THE TASK: Please retype the lines of the items below exactly, starting at the line containing "Task: Click the PRODUCT" and ending at the line containing "Click the camera", and leave the pictures out of your answer.

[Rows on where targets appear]
--- begin ---

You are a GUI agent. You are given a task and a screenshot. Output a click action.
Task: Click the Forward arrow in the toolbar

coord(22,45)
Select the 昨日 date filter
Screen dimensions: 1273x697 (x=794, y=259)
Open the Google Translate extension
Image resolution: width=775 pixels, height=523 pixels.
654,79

--- end ---
--- begin ---

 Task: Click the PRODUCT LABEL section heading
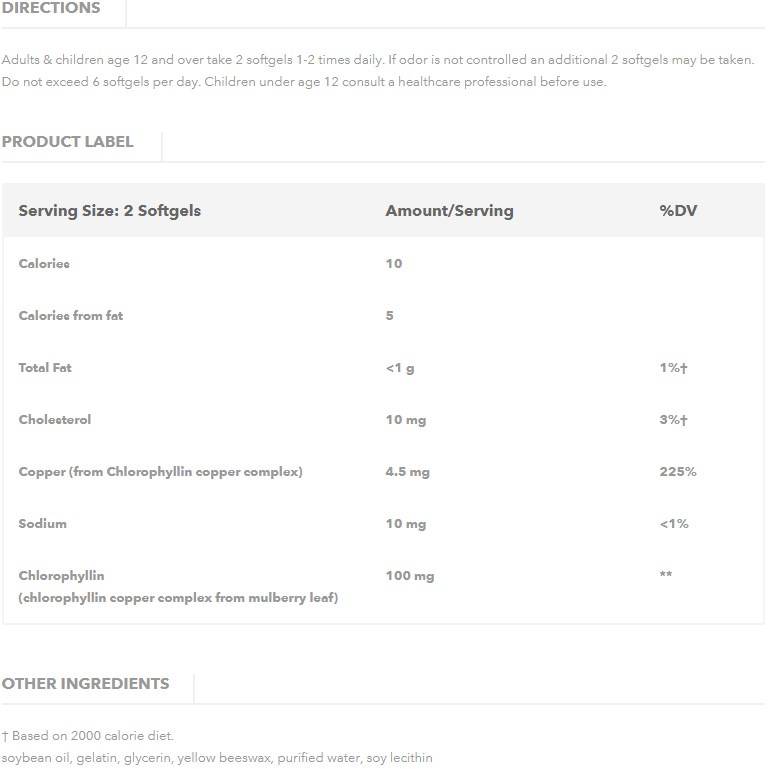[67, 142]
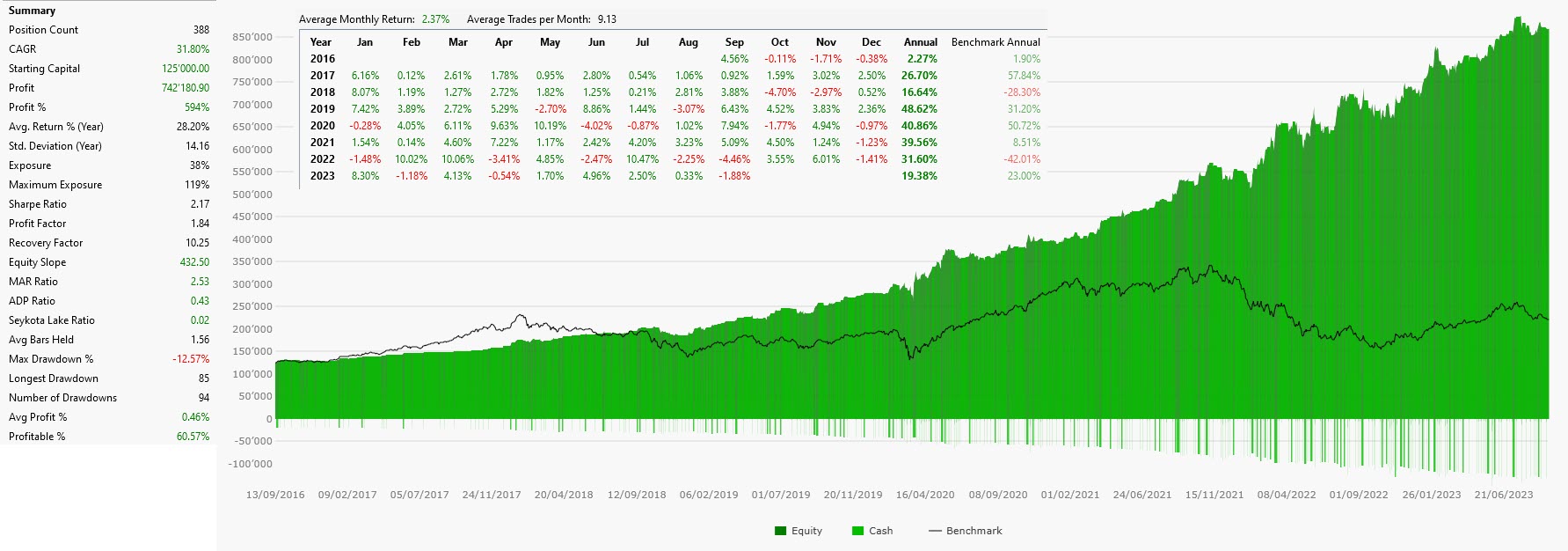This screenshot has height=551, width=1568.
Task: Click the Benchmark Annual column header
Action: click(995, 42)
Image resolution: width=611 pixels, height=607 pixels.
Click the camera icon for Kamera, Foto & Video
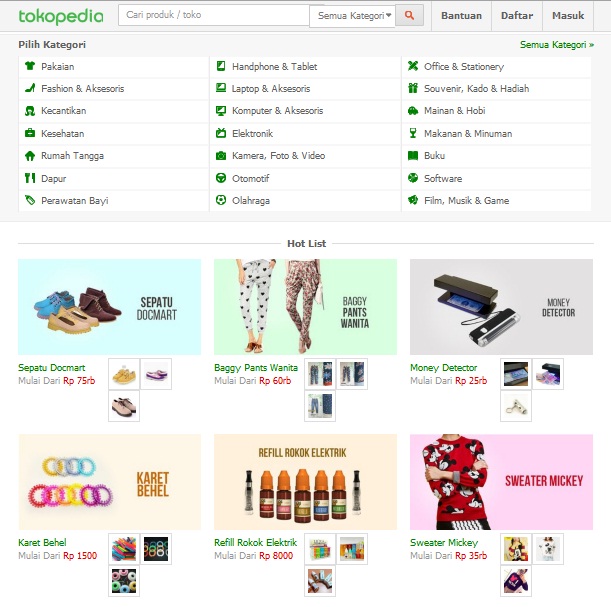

--- end ---

ANSWER FOR THIS EXERCISE:
 Task: Click the PRODUCT LABEL section heading
[67, 142]
This screenshot has height=551, width=1568.
Task: Click the Benchmark Annual column header
Action: click(995, 42)
Image resolution: width=611 pixels, height=607 pixels.
Click the camera icon for Kamera, Foto & Video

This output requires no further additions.